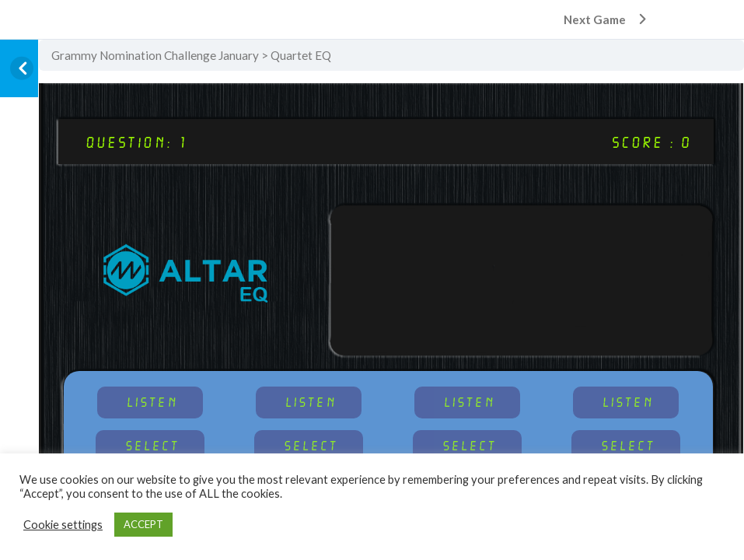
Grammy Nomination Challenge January (155, 55)
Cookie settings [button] (63, 524)
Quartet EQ (301, 55)
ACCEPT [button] (143, 524)
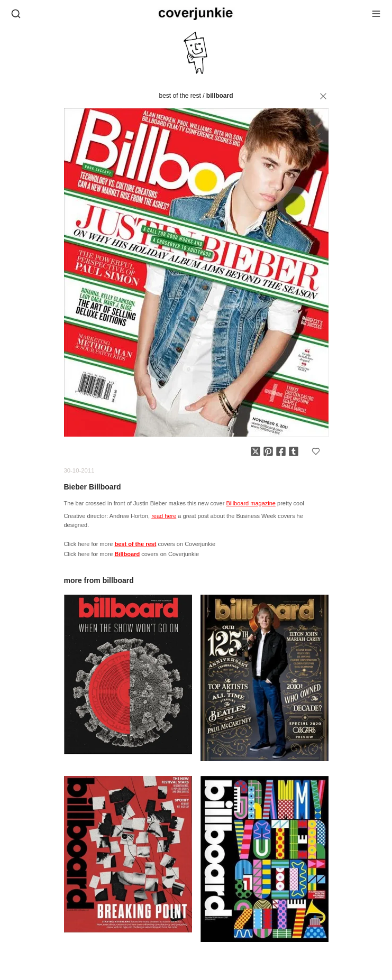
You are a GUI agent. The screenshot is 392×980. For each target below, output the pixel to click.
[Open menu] (376, 14)
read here (163, 516)
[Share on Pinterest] (268, 451)
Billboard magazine (251, 503)
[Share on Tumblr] (294, 451)
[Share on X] (256, 451)
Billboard (220, 96)
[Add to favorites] (316, 451)
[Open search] (16, 14)
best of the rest (179, 96)
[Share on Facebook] (281, 451)
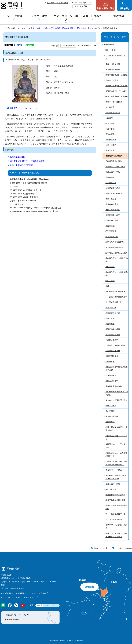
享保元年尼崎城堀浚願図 (116, 500)
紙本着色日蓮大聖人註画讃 (116, 253)
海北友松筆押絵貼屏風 (114, 248)
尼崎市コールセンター (18, 615)
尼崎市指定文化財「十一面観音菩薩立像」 (28, 161)
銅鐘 (107, 286)
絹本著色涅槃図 (112, 237)
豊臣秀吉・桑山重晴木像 (116, 292)
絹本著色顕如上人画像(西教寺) (116, 274)
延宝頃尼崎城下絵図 (114, 520)
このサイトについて (12, 597)
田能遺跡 (109, 118)
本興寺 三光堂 (112, 80)
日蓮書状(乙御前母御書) (115, 346)
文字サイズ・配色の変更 (58, 2)
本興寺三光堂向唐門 (114, 194)
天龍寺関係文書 (112, 356)
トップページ (23, 28)
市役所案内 (8, 593)
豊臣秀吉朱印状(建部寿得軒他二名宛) (116, 368)
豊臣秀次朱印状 (112, 381)
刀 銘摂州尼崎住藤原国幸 (116, 297)
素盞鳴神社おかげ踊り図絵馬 (116, 526)
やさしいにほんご (82, 6)
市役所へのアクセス (27, 593)
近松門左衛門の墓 (113, 113)
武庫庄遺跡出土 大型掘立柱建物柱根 (116, 454)
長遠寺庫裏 (110, 134)
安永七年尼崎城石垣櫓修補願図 (116, 507)
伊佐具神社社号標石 (114, 470)
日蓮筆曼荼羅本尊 (113, 351)
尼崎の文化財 (68, 28)
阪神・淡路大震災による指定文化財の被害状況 (116, 535)
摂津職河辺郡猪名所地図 (116, 167)
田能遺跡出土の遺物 (114, 161)
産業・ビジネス (92, 16)
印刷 (53, 46)
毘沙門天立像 (111, 308)
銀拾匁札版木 (111, 490)
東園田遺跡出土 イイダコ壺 (116, 437)
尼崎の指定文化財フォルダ (87, 28)
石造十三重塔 (111, 145)
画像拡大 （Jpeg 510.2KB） (23, 108)
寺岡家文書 (110, 362)
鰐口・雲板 (110, 281)
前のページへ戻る (102, 548)
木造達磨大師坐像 (113, 313)
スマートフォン (51, 605)
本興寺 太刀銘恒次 (114, 102)
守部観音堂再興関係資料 (116, 495)
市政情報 (119, 16)
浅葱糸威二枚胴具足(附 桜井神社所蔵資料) (116, 477)
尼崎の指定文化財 (18, 156)
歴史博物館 (56, 28)
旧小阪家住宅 (111, 183)
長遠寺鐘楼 (110, 124)
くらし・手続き (13, 16)
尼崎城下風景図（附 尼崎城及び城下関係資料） (116, 463)
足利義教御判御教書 (114, 386)
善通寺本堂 (110, 226)
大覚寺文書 (110, 150)
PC (38, 605)
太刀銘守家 (110, 107)
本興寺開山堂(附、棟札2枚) (116, 75)
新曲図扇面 (110, 267)
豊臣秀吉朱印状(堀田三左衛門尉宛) (116, 393)
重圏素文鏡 (110, 422)
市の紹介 (44, 593)
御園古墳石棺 (111, 406)
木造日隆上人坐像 (113, 70)
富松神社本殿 (111, 140)
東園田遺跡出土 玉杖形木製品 (116, 446)
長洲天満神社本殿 (113, 172)
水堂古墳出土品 (112, 416)
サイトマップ (32, 597)
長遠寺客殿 (110, 129)
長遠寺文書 (110, 324)
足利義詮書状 (111, 376)
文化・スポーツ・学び (66, 18)
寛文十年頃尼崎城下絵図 (116, 514)
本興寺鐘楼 (110, 178)
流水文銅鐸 (110, 411)
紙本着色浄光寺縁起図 (114, 242)
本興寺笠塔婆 (111, 199)
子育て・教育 (40, 16)
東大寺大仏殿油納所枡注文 (116, 400)
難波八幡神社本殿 (113, 210)
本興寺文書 (110, 318)
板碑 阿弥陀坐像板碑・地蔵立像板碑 (116, 429)
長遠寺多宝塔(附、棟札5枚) (116, 96)
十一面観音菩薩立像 (114, 302)
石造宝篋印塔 (111, 231)
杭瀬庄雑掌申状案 (113, 329)
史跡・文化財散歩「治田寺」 (22, 165)
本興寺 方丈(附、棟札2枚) (116, 86)
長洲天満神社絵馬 (113, 484)
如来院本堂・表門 (113, 215)
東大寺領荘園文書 (113, 335)
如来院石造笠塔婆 (113, 188)
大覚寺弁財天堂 (112, 204)
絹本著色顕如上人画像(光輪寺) (116, 260)
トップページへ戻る (123, 548)
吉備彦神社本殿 (112, 220)
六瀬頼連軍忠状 (112, 340)
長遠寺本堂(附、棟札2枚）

▶ _WRITTEN TASK_
Write out, without any change, every line from the start of the rows down to and including the line that contains "画像拡大 （Jpeg 510.2KB） (23, 108)". Leave the pictures out of your answer.

▶ _REPLY TO THE TASK_
Grammy Nomination Challenge January (155, 55)
Cookie settings [button] (63, 524)
Quartet EQ (301, 55)
ACCEPT [button] (143, 524)
You are a GUI agent. The screenshot is 392×980. For each target below, output the pixel to click.
[Open menu] (376, 14)
read here (163, 516)
[Share on Pinterest] (268, 451)
Billboard magazine (251, 503)
[Share on Tumblr] (294, 451)
[Share on X] (256, 451)
Billboard (220, 96)
[Add to favorites] (316, 451)
[Open search] (16, 14)
best of the rest (179, 96)
[Share on Facebook] (281, 451)
享保元年尼崎城堀浚願図 (116, 500)
紙本着色日蓮大聖人註画讃 (116, 253)
海北友松筆押絵貼屏風 (114, 248)
尼崎市コールセンター (18, 615)
尼崎市指定文化財「十一面観音菩薩立像」 (28, 161)
銅鐘 (107, 286)
絹本著色涅槃図 (112, 237)
豊臣秀吉・桑山重晴木像 (116, 292)
絹本著色顕如上人画像(西教寺) (116, 274)
延宝頃尼崎城下絵図 (114, 520)
このサイトについて (12, 597)
田能遺跡 (109, 118)
本興寺 三光堂 (112, 80)
日蓮書状(乙御前母御書) (115, 346)
文字サイズ・配色の変更 (58, 2)
本興寺三光堂向唐門 (114, 194)
天龍寺関係文書 (112, 356)
トップページ (23, 28)
市役所案内 (8, 593)
豊臣秀吉朱印状(建部寿得軒他二名宛) (116, 368)
豊臣秀次朱印状 (112, 381)
刀 銘摂州尼崎住藤原国幸 (116, 297)
素盞鳴神社おかげ踊り図絵馬 (116, 526)
やさしいにほんご (82, 6)
市役所へのアクセス (27, 593)
近松門左衛門の墓 (113, 113)
武庫庄遺跡出土 大型掘立柱建物柱根 (116, 454)
長遠寺庫裏 (110, 134)
安永七年尼崎城石垣櫓修補願図 (116, 507)
伊佐具神社社号標石 (114, 470)
日蓮筆曼荼羅本尊 (113, 351)
尼崎の文化財 (68, 28)
阪神・淡路大震災による指定文化財の被害状況 (116, 535)
摂津職河辺郡猪名所地図 (116, 167)
田能遺跡出土の遺物 (114, 161)
産業・ビジネス (92, 16)
印刷 (53, 46)
毘沙門天立像 (111, 308)
銀拾匁札版木 (111, 490)
東園田遺跡出土 イイダコ壺 (116, 437)
尼崎の指定文化財フォルダ (87, 28)
石造十三重塔 (111, 145)
画像拡大 （Jpeg 510.2KB） (23, 108)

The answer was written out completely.